İktidar, işçilerin haklarına saldırı konusunda Cumhurpatronluğu rejiminin kolaylık sağlayacağını düşünse de, işçiler bu işin o kadar da kolay olmayacağını mücadele ederek gösteriyor. Türk Harb-İş sendikasında örgütlü olan işçiler özelleştirme kararının ardından önce yemekhanede ses çıkarma eylemi yaptılar. Daha sonra şehir merkezinde toplanıp “Sakarya uyuma, fabrikana sahip çık!” sloganıyla seslerini duyurmaya çalışan işçiler, ayrıca bir imza kampanyasıyla da Sakarya halkını özelleştirmeye karşı çıkmaya çağırdılar.

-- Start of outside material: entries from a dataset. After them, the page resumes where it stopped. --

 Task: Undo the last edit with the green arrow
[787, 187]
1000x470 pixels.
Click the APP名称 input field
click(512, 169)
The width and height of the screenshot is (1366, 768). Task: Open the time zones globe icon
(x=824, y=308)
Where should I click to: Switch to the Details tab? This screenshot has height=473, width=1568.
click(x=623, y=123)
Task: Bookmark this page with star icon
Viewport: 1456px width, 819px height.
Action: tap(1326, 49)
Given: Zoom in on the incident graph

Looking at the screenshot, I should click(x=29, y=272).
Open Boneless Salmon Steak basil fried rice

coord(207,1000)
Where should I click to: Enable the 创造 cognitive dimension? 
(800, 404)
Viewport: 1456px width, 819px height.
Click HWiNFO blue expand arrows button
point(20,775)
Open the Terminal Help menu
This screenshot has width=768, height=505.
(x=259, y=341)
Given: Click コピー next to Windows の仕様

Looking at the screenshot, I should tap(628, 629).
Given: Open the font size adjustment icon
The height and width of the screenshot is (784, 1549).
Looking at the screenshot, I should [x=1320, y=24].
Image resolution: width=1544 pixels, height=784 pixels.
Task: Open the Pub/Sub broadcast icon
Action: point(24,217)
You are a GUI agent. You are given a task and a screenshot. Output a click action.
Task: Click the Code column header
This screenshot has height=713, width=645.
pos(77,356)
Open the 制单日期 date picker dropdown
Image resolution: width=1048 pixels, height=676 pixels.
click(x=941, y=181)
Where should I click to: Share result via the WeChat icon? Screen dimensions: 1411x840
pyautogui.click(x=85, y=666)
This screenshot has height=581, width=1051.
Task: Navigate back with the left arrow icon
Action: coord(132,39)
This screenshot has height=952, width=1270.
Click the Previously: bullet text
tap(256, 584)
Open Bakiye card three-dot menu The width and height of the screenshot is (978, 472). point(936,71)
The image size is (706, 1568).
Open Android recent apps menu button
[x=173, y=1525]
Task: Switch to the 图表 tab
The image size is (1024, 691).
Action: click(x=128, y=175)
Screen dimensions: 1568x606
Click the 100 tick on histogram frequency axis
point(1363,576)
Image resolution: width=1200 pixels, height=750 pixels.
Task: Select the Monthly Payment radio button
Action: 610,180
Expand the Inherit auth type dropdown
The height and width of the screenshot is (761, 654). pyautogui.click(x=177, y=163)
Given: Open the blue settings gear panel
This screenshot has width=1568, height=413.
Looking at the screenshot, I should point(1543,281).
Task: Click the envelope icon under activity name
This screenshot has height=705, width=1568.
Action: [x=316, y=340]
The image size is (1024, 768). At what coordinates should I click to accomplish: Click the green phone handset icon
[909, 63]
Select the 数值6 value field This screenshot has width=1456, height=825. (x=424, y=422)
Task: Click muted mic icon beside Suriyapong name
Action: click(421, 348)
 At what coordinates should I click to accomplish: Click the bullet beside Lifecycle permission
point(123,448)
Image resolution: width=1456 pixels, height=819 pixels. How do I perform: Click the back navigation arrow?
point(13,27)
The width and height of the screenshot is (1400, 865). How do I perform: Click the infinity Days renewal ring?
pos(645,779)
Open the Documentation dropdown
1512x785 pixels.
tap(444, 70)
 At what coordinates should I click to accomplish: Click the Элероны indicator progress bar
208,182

19 Ocak günü Sakarya’da 15.000 kişinin katıldığı büyük bir mitingle özelleştirmeye karşı çıkan işçiler, mücadeleyi daha da büyütmek için 16 Mart tarihinde Ankara’da merkezi bir miting yapma kararı aldılar. Fakat mücadelenin ve işçi sınıfının tepkisinin daha da büyüyeceğinden korkan istibdad cephesi, “seçim döneminde bulunulması ve genel güvenlik bakımından uygun olmadığı” gerekçesiyle dört gün kala mitinge izin vermedi.

Özelleştirmenin iptali için mücadeleyi büyüt

Mitingin yasaklanmasının ardından yeni herhangi bir mücadele programı açıklamayan sendika yöneticileri sadece basına demeç vermekle yetindiler. Türk-İş Başkanı Ergün Atalay, iktidarın “işçiye bir zarar gelmeyecek” sözlerine “bununla ilgili şartnameyi görmek istiyoruz” diyerek cevap vermiş, Türk Harb-İş başkanı Bayram Bozal ise “Şartnamede işçi kardeşlerimizin korunmasına yönelik belli hükümler yoksa biz Başkanlar Kurulumuzu yeniden toplar, üzerimize düşeni yaparız” demiştir. İşçiler özelleştirmeye karşı iktidara geri adım attırmak için mücadeleyi adım adım büyütme yoluna girmişken sendika yöneticilerinin “şartnameyi görelim” tavrı mücadeleyi büyüten değil, gerileten bir tutumdur.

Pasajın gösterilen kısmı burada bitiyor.